Document -
========================================

France | France, Cour administrative d'appel de Nancy, 4ème chambre - formation à 3, 18 février 2013, 12NC00863


Vu la requête, enregistrée le 14 mai 2012, complétée par un mémoire enregistré le 23 janvier 2013, présentée pour la société Eurovia Lorraine, dont le siège social est Voie Romaine, à Woippy (57140), représentée par son représentant légal en exercice, par Me Guimet, avocat ;

La Société Eurovia Lorraine demande à la Cour :

1°) d'annuler l'ordonnance n° 1102182 du 15 mars 2012 par laquelle le président de la deuxième chambre du Tribunal administratif de Nancy a rejeté comme manifestement irrecevable sa demande en décharge de la somme de 90 823,58 euros TTC

pour le recouvrement de laquelle un titre exécutoire a été émis à son encontre le 2...

========================================

Enregistrements -
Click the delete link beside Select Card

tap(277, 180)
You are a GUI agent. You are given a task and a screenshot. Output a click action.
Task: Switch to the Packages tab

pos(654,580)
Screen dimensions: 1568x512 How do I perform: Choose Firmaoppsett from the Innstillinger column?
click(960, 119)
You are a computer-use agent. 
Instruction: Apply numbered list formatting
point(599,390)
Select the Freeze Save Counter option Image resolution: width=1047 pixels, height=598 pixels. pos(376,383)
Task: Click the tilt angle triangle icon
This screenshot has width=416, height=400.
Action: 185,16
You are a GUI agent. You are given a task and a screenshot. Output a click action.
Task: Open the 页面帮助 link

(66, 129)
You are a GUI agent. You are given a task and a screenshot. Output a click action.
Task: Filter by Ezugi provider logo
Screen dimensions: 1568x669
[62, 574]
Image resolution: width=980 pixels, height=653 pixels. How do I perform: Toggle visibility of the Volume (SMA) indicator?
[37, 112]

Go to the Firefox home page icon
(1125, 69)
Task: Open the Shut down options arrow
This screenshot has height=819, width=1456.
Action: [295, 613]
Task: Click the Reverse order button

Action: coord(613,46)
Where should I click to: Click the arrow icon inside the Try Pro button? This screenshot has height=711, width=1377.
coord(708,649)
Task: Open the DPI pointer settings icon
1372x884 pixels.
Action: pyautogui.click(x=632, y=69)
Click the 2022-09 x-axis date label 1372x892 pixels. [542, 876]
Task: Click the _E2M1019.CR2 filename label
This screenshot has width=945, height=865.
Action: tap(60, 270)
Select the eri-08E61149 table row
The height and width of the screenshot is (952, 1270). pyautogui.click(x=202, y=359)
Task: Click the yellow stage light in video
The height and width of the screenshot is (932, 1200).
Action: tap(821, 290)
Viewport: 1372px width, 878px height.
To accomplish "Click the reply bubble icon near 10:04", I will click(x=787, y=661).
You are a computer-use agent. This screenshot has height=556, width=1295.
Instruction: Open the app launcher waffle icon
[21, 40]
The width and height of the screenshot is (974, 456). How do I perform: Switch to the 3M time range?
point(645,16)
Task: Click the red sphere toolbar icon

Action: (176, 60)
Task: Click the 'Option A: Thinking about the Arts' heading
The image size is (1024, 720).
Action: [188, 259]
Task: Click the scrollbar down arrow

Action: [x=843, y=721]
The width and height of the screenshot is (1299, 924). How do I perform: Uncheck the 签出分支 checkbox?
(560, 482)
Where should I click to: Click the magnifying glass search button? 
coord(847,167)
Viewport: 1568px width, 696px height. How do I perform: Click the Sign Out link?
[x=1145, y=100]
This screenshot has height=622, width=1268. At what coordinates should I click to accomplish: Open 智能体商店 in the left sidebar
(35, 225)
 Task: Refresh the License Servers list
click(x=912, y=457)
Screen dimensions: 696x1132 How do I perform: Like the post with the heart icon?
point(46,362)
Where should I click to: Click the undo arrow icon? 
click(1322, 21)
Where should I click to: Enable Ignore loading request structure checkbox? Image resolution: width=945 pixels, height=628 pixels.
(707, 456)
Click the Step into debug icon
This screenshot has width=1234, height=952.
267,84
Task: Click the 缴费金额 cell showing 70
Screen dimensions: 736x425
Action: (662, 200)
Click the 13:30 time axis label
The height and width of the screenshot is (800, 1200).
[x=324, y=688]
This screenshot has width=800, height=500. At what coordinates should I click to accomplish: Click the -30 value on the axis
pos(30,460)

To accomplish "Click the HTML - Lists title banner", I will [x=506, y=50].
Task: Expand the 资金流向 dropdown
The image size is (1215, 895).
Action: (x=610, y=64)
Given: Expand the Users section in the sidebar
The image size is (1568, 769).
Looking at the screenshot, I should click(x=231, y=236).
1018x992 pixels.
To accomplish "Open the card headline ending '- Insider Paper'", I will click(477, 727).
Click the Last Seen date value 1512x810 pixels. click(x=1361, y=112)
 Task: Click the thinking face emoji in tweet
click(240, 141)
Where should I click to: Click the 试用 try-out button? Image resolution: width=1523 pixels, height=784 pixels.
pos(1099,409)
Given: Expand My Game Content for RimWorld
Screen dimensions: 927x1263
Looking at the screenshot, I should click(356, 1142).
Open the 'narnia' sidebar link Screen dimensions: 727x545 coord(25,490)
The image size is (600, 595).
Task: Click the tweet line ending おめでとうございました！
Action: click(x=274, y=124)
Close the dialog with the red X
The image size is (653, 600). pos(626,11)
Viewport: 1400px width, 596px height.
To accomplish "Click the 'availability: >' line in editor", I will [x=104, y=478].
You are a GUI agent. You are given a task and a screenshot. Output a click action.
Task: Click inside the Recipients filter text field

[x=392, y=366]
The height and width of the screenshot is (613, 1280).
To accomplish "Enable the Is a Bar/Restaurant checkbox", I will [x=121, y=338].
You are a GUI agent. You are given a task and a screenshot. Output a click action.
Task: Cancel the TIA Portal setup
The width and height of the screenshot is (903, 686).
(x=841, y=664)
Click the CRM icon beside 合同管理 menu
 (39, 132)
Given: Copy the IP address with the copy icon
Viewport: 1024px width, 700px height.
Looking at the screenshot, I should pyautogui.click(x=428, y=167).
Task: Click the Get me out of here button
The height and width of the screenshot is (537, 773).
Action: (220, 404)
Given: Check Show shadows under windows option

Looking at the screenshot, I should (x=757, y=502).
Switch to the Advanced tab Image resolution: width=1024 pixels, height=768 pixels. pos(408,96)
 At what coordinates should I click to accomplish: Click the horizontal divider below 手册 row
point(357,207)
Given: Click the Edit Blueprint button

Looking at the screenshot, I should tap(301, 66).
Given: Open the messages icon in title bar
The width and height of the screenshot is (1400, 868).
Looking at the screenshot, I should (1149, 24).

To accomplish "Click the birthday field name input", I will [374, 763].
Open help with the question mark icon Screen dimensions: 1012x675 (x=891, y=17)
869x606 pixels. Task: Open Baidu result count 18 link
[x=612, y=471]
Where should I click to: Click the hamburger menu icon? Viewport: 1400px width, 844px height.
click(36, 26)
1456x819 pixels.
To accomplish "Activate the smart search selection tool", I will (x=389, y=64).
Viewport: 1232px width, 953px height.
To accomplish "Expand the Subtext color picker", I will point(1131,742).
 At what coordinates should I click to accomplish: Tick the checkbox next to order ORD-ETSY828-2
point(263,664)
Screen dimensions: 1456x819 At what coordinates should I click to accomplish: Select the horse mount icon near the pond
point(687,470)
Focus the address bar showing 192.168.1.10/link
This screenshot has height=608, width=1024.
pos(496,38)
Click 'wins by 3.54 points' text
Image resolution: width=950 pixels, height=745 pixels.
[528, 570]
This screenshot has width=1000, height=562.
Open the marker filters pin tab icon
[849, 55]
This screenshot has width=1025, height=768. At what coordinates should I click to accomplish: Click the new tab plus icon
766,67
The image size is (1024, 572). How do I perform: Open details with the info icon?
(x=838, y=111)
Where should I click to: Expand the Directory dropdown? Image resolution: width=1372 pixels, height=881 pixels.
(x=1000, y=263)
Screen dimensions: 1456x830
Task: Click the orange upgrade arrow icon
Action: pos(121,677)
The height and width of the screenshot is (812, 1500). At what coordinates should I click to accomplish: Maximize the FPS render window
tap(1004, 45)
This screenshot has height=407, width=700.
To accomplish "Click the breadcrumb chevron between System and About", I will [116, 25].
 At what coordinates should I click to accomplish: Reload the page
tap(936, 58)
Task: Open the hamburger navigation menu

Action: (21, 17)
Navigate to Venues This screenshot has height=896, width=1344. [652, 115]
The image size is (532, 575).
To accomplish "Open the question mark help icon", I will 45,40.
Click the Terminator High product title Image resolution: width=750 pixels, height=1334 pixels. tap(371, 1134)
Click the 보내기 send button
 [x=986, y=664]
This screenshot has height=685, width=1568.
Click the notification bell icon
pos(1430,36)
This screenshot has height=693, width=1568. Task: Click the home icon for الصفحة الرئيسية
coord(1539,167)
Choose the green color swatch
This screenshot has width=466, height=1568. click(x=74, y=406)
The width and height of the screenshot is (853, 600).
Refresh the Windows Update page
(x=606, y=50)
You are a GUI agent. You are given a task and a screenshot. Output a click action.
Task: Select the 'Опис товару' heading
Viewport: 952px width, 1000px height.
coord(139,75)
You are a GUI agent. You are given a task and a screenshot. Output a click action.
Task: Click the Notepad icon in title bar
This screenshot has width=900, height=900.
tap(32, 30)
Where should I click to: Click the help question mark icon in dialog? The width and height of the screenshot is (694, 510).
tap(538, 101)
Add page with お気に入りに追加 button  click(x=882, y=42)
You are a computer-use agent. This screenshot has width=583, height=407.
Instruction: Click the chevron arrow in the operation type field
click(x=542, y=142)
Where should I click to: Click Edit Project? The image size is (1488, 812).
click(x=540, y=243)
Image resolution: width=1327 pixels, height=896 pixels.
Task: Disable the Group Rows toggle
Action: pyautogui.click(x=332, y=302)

========================================

Objectif 1 - D'après la décision, à quelle date la requête de la société Eurovia Lorraine a-t-elle été enregistrée ?
Objectif 2 - Relevez toutes les dates écrites en entier dans la décision.
Objectif 3 - Dans la décision, remplacez « Nancy » par « Metz », puis réécrivez le passage de « France | France, Cour » à « encontre le 2... ».
Répondez en vous appuyant uniquement sur la décision.

Réponse complète 1 - Le 14 mai 2012.

Réponse complète 2 -
- 18 février 2013
- 14 mai 2012
- 23 janvier 2013
- 15 mars 2012

Réponse complète 3 -
France | France, Cour administrative d'appel de Metz, 4ème chambre - formation à 3, 18 février 2013, 12NC00863


Vu la requête, enregistrée le 14 mai 2012, complétée par un mémoire enregistré le 23 janvier 2013, présentée pour la société Eurovia Lorraine, dont le siège social est Voie Romaine, à Woippy (57140), représentée par son représentant légal en exercice, par Me Guimet, avocat ;

La Société Eurovia Lorraine demande à la Cour :

1°) d'annuler l'ordonnance n° 1102182 du 15 mars 2012 par laquelle le président de la deuxième chambre du Tribunal administratif de Metz a rejeté comme manifestement irrecevable sa demande en décharge de la somme de 90 823,58 euros TTC

pour le recouvrement de laquelle un titre exécutoire a été émis à son encontre le 2...